_Your assignment_. The records below must be transcribed exactly.

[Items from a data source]
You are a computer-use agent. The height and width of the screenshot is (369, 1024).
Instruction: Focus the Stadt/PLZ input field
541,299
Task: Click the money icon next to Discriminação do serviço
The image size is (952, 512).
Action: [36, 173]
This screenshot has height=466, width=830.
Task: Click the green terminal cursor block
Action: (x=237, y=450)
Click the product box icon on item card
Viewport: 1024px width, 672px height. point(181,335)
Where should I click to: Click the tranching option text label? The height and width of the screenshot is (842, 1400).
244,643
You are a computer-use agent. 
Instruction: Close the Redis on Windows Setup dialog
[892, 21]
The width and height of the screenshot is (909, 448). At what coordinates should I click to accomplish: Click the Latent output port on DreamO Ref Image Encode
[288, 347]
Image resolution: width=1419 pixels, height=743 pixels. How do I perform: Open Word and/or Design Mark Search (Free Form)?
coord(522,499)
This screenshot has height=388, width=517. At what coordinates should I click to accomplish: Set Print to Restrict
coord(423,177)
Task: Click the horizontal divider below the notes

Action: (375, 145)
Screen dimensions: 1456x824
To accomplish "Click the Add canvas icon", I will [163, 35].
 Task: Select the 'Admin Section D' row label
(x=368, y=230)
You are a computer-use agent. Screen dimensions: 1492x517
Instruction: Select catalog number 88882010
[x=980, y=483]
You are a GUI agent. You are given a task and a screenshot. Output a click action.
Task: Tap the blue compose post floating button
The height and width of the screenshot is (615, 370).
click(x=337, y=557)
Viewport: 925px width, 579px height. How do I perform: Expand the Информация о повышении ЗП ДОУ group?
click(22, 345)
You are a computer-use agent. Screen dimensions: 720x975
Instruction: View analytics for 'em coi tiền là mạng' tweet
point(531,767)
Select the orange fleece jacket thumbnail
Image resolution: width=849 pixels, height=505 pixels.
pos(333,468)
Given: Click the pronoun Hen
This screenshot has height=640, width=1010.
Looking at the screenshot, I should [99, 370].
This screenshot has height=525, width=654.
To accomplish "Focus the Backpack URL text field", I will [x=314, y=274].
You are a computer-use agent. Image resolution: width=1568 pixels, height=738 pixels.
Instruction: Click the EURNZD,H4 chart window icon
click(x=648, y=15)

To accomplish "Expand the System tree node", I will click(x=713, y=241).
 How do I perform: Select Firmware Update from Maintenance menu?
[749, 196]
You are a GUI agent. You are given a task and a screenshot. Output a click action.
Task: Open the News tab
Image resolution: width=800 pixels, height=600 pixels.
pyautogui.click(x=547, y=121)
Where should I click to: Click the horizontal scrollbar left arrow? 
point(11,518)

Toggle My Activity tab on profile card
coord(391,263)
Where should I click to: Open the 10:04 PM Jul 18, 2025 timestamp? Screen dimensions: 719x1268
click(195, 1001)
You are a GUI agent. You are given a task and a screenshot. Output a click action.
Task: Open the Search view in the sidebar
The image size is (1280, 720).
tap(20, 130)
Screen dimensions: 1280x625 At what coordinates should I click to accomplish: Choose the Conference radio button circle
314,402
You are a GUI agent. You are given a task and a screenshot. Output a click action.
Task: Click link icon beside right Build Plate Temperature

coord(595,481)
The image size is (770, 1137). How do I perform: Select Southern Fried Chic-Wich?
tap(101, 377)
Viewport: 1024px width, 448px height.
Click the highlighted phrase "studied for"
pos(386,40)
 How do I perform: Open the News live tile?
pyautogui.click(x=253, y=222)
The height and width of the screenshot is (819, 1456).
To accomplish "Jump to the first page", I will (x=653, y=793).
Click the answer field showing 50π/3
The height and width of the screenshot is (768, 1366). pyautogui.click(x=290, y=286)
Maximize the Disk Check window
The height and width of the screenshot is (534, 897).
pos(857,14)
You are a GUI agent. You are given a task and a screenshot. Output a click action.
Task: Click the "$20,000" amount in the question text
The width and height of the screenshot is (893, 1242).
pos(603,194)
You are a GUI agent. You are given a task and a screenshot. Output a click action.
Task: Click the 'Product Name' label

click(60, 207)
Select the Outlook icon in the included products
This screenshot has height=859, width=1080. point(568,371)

_Answer space_.
You are a computer-use agent. The height and width of the screenshot is (369, 1024).
Instruction: Focus the Stadt/PLZ input field
541,299
Task: Click the money icon next to Discriminação do serviço
The image size is (952, 512).
Action: [36, 173]
This screenshot has height=466, width=830.
Task: Click the green terminal cursor block
Action: (x=237, y=450)
Click the product box icon on item card
Viewport: 1024px width, 672px height. point(181,335)
Where should I click to: Click the tranching option text label? The height and width of the screenshot is (842, 1400).
244,643
You are a computer-use agent. 
Instruction: Close the Redis on Windows Setup dialog
[892, 21]
The width and height of the screenshot is (909, 448). At what coordinates should I click to accomplish: Click the Latent output port on DreamO Ref Image Encode
[288, 347]
Image resolution: width=1419 pixels, height=743 pixels. How do I perform: Open Word and/or Design Mark Search (Free Form)?
coord(522,499)
This screenshot has height=388, width=517. At what coordinates should I click to accomplish: Set Print to Restrict
coord(423,177)
Task: Click the horizontal divider below the notes

Action: (375, 145)
Screen dimensions: 1456x824
To accomplish "Click the Add canvas icon", I will [163, 35].
 Task: Select the 'Admin Section D' row label
(x=368, y=230)
You are a computer-use agent. Screen dimensions: 1492x517
Instruction: Select catalog number 88882010
[x=980, y=483]
You are a GUI agent. You are given a task and a screenshot. Output a click action.
Task: Tap the blue compose post floating button
The height and width of the screenshot is (615, 370).
click(x=337, y=557)
Viewport: 925px width, 579px height. How do I perform: Expand the Информация о повышении ЗП ДОУ group?
click(22, 345)
You are a computer-use agent. Screen dimensions: 720x975
Instruction: View analytics for 'em coi tiền là mạng' tweet
point(531,767)
Select the orange fleece jacket thumbnail
Image resolution: width=849 pixels, height=505 pixels.
pos(333,468)
Given: Click the pronoun Hen
This screenshot has height=640, width=1010.
Looking at the screenshot, I should [99, 370].
This screenshot has height=525, width=654.
To accomplish "Focus the Backpack URL text field", I will [x=314, y=274].
You are a computer-use agent. Image resolution: width=1568 pixels, height=738 pixels.
Instruction: Click the EURNZD,H4 chart window icon
click(x=648, y=15)

To accomplish "Expand the System tree node", I will click(x=713, y=241).
 How do I perform: Select Firmware Update from Maintenance menu?
[749, 196]
You are a GUI agent. You are given a task and a screenshot. Output a click action.
Task: Open the News tab
Image resolution: width=800 pixels, height=600 pixels.
pyautogui.click(x=547, y=121)
Where should I click to: Click the horizontal scrollbar left arrow? 
point(11,518)

Toggle My Activity tab on profile card
coord(391,263)
Where should I click to: Open the 10:04 PM Jul 18, 2025 timestamp? Screen dimensions: 719x1268
click(195, 1001)
You are a GUI agent. You are given a task and a screenshot. Output a click action.
Task: Open the Search view in the sidebar
The image size is (1280, 720).
tap(20, 130)
Screen dimensions: 1280x625 At what coordinates should I click to accomplish: Choose the Conference radio button circle
314,402
You are a GUI agent. You are given a task and a screenshot. Output a click action.
Task: Click link icon beside right Build Plate Temperature

coord(595,481)
The image size is (770, 1137). How do I perform: Select Southern Fried Chic-Wich?
tap(101, 377)
Viewport: 1024px width, 448px height.
Click the highlighted phrase "studied for"
pos(386,40)
 How do I perform: Open the News live tile?
pyautogui.click(x=253, y=222)
The height and width of the screenshot is (819, 1456).
To accomplish "Jump to the first page", I will (x=653, y=793).
Click the answer field showing 50π/3
The height and width of the screenshot is (768, 1366). pyautogui.click(x=290, y=286)
Maximize the Disk Check window
The height and width of the screenshot is (534, 897).
pos(857,14)
You are a GUI agent. You are given a task and a screenshot. Output a click action.
Task: Click the "$20,000" amount in the question text
The width and height of the screenshot is (893, 1242).
pos(603,194)
You are a GUI agent. You are given a task and a screenshot. Output a click action.
Task: Click the 'Product Name' label

click(60, 207)
Select the Outlook icon in the included products
This screenshot has height=859, width=1080. point(568,371)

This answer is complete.